FROM `bigquery-public-data.google_analytics_sample.ga_sessions_2017*`
,UNNEST (hits) AS hits
,UNNEST (hits.product) AS product -- productrevenue
WHERE _table_suffix BETWEEN '0101' AND '0331'
AND eCommerceAction.action_type = '6'
)
, purchase AS
(
SELECT
month
,COUNT(action_type) AS num_purchase
FROM id_purchase_revenue
WHERE productRevenue IS NOT NULL
GROUP BY month
)
SELECT
month
,num_product_view
,num_addtocart
,num_purchase
,ROUND(num_addtocart / num_product_view * 100.0, 2) AS add_to_cart_rate
,ROUND(num_purchase / num_product_view * 100.0, 2) AS purchase_rate
FROM productview
JOIN addtocart
USING (month)
JOIN purchase
USING (month)
ORDER BY month;| month | num_product_view | num_addtocart | num_purchase | add_to_cart_rate | purchase_rate |
|---|---|---|---|---|---|
| 201701 | 25787 | 7342 | 4328 | 28.47 | 16.78 |
| 201702 | 21489 | 7360 | 4141 | 34.25 | 19.27 |
| 201703 | 23549 | 8782 | 6018 | 37.29 | 25.56 |
The table illustrates five various metrics and rates related to user behavior from January to March 2017.

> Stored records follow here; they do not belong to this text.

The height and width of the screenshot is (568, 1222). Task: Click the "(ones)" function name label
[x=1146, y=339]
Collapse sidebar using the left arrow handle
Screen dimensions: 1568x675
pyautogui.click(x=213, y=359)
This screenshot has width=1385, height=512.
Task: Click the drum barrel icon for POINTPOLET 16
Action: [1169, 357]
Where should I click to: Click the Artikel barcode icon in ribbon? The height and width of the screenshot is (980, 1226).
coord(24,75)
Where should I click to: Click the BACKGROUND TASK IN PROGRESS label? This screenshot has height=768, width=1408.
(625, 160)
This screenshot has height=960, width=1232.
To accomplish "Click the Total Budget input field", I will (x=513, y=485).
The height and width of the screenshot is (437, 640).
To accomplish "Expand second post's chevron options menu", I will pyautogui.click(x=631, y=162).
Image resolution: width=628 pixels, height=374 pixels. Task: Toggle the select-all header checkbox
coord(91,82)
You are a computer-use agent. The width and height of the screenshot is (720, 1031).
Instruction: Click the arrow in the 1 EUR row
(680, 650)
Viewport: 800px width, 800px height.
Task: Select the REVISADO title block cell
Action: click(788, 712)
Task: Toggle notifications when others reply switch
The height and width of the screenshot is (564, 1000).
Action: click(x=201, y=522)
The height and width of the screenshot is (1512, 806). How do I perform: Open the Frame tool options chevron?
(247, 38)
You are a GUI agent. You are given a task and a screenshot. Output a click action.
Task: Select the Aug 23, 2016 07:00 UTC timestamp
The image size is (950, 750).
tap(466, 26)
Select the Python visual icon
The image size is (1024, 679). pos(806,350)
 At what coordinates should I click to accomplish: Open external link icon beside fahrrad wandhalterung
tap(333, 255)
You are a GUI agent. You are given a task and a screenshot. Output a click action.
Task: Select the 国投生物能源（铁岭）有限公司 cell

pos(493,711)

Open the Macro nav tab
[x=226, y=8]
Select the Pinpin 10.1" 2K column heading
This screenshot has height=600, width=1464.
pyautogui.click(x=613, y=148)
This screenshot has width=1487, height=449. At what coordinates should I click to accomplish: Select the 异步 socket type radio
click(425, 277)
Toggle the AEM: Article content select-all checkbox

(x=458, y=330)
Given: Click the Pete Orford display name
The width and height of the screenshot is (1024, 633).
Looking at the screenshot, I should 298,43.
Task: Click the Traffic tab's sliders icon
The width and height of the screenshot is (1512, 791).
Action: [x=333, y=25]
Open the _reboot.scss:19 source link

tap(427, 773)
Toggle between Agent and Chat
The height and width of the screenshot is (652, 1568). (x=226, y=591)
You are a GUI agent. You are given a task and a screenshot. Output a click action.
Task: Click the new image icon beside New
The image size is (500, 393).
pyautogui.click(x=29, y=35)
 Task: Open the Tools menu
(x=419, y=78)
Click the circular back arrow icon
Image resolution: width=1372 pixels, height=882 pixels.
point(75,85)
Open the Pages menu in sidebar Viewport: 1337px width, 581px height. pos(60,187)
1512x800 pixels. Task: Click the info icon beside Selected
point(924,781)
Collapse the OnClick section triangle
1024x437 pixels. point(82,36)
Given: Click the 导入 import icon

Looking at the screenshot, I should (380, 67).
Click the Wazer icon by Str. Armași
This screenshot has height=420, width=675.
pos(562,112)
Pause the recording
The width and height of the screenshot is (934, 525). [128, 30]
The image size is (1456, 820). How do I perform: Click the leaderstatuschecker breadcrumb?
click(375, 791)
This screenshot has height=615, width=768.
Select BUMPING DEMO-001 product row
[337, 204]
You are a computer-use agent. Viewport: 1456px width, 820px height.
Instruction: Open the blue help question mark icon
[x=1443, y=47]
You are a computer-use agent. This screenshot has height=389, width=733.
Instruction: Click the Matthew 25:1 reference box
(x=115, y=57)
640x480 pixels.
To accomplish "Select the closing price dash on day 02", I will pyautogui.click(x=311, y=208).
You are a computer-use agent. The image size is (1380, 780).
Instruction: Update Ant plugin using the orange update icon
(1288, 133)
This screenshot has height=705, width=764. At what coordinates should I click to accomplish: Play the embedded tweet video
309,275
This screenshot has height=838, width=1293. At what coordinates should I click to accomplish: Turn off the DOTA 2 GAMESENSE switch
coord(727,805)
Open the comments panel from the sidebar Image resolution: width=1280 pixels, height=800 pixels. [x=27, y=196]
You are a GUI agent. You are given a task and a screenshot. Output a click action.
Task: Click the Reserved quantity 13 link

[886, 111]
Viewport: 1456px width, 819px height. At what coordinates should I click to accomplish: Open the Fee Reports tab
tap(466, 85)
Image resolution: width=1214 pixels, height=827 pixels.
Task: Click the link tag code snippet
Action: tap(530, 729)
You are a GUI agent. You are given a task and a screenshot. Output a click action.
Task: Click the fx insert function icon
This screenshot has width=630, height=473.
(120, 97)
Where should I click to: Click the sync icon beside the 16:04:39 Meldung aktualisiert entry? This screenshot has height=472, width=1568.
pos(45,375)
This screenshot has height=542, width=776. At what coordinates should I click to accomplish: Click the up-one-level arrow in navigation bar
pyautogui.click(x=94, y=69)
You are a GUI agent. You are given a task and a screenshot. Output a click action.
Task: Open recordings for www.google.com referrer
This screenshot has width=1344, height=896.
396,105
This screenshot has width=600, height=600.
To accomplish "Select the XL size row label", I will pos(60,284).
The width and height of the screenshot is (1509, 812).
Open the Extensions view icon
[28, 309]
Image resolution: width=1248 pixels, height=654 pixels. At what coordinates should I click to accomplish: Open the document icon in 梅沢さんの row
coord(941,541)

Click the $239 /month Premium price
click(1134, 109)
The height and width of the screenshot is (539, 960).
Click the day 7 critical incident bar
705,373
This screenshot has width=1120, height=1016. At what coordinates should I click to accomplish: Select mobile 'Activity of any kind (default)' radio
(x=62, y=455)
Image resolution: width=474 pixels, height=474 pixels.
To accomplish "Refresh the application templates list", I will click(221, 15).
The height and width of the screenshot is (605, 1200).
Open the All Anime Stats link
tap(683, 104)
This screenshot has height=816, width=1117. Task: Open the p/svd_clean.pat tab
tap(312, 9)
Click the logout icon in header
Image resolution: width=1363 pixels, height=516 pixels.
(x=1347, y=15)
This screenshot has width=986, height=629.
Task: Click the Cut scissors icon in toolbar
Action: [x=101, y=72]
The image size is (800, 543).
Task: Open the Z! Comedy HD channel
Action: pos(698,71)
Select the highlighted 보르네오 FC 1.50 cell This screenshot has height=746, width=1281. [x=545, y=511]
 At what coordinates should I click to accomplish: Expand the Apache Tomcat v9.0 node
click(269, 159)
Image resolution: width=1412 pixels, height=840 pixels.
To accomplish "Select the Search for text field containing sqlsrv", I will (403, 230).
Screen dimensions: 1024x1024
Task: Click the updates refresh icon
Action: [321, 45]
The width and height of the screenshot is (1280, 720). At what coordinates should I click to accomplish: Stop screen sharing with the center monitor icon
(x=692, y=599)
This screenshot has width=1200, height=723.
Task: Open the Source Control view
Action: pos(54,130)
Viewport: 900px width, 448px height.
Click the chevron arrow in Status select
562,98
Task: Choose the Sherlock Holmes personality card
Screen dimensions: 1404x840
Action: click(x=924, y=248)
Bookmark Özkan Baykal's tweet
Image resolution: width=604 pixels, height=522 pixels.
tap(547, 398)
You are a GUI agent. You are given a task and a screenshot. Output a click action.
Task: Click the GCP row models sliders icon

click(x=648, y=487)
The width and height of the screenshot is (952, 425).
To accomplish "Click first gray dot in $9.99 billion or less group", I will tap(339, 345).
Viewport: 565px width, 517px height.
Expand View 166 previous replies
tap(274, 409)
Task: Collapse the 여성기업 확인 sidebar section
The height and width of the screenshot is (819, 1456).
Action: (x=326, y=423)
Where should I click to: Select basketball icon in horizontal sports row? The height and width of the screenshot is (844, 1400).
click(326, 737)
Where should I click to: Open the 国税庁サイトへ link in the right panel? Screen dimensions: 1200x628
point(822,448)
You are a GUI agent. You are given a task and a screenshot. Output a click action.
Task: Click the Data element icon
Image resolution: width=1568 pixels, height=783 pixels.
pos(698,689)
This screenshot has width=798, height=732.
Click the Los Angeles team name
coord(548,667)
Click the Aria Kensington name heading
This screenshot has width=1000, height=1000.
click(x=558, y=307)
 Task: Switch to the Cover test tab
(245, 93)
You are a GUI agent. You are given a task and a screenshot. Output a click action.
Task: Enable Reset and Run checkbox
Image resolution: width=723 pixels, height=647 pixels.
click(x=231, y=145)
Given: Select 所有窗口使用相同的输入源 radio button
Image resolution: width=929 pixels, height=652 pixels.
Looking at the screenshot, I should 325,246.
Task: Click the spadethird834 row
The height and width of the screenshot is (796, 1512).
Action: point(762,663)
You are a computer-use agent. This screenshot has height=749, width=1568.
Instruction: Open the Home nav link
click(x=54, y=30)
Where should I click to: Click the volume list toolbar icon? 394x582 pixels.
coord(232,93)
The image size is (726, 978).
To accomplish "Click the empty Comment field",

Overall, the number of product views from January 2017 to March 2017 increased gradually. The add-to-cart rate and purchase rate also increased over the same period, indicating improved user engagement and conversion.
However, the add-to-cart rate and purchase rate are notably higher in March 2017, suggesting potential improvements in the website's user experience or marketing efforts.
-
This is the author's opportunity to learn about the marketing industry and the customer journey through this e-commerce dataset
-
In analyzing the e-commerce dataset using BigQuery, the author understands customer behavior through the bounce rate, transaction, revenue, visit, and purchase.
-
The author gained insights into which marketing channels drive traffic and sales by examining referral sources. Investing resources in effective channels and optimizing underperforming ones can improve marketing ROI.
-
In conclusion, exploring the e-commerce dataset on BigQuery unearthed a wealth of insights critical for strategic decision-making to help the business can optimize operations, enhance customer experiences, and drive revenue.